She might have answered, had she not been struck by another wave of sickness, and she coughed out the last few chunks that had been swimming around in her stomach.

“I don’t feel very well,” Orla mumbled, wiping the back of her mouth with her hand, her usually gravelly voice sounded rougher than usual. She felt Erin’s hand on her back, and heard a noise of disgust as she leant over to flush the toilet.

“Do you want me to get Aunt Sarah?” Erin asked, and Orla could hear her filling up a glass with tap water, but she was still slumped by the toilet, too bone-tired and drained to move.

“No, no. Don’t do that,” Orla said, taking the water from her cousin and using it to rinse out her mouth.

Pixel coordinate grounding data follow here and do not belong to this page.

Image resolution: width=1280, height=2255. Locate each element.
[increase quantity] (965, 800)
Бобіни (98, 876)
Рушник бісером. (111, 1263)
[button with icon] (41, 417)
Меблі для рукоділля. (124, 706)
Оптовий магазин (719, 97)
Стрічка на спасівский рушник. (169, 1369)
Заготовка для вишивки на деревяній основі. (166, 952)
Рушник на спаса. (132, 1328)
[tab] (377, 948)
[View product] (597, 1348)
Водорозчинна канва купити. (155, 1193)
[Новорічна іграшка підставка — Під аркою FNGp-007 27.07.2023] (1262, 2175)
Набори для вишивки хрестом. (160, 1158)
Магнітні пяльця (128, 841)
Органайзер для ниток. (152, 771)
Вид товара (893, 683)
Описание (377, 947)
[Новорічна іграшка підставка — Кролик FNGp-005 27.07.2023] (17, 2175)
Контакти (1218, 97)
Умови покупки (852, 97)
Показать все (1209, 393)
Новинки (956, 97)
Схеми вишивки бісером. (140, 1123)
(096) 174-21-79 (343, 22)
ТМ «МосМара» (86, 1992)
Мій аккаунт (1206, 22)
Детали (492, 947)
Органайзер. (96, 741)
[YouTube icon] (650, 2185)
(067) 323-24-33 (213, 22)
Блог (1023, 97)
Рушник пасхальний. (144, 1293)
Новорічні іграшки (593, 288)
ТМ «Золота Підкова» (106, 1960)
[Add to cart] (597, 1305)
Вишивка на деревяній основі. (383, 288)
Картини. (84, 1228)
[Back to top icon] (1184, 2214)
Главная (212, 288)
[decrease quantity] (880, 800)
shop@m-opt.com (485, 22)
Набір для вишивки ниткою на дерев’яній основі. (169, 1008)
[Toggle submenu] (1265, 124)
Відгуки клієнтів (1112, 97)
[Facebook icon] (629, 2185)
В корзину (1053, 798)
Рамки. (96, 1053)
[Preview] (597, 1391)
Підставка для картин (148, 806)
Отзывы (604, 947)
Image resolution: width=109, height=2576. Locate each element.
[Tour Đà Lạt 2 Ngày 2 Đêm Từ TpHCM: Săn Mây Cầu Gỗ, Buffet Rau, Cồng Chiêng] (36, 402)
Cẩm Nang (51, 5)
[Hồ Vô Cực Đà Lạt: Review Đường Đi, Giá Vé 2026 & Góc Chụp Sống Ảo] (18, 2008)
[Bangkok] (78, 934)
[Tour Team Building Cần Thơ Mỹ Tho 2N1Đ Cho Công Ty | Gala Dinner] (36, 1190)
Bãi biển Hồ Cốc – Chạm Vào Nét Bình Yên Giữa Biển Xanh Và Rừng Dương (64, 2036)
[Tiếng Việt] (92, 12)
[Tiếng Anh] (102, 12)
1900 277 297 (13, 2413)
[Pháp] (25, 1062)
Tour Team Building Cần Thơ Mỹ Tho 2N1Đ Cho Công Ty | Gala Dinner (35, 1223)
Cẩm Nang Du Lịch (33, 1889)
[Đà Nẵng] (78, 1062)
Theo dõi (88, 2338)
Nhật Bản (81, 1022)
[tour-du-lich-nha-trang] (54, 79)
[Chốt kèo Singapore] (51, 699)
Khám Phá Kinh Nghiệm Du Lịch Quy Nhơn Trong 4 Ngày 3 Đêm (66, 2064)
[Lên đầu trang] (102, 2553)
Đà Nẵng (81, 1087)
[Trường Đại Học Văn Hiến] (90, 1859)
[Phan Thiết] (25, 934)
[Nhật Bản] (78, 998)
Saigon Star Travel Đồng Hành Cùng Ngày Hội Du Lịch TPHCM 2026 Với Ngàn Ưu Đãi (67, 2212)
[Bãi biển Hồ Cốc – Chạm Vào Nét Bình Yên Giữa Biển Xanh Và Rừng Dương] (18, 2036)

Erin still helped her to her feet, and feeling like she was half asleep already, Orla let her lead her from the bathroom. She walked past Orla’s bedroom door, and instead took her into her own room. It had been years since Orla had snuck into her cousin’s room so they could sleep in the same bed, but tucked up with Erin wrapping her arms around her protectively, Orla was glad she was there.

“You’ll feel better in the morning,” Erin whispered.

Orla didn’t say anything. She didn’t want to tell Erin that in a weird way she felt better already. Sure the vomiting hadn’t been fun, but at least now she didn’t have to think about all the food sitting in the pit of her stomach anymore. At least it was all gone and she didn’t have to worry about throwing everything off track. This was a blip and she wouldn’t be repeating it.

 ~

 

And then the stares started. It was Erin’s eyes boring into her across the dinner table, watching each measly bite she took. Or Clare unable to to be subtle about the fact that she was taking in the newfound sharp edges of Orla’s body. And James opening his mouth every five seconds like he was going to say something, but never managing to find the words. Even Michelle looked at Orla like she had grown two heads of all of a sudden, and not in the same way she did before. Orla strongly suspected Erin had told them what had happened the night of the Christmas cupboard incident.

It made hanging around the four of them a little difficult. She felt like they were all tiptoeing around her, like she was some ticking time bomb and they didn’t know when she was going to blow. So she started to hang out with them less, and that only increased the worried glances and nervous whispers whenever they thought she was out of ear shot.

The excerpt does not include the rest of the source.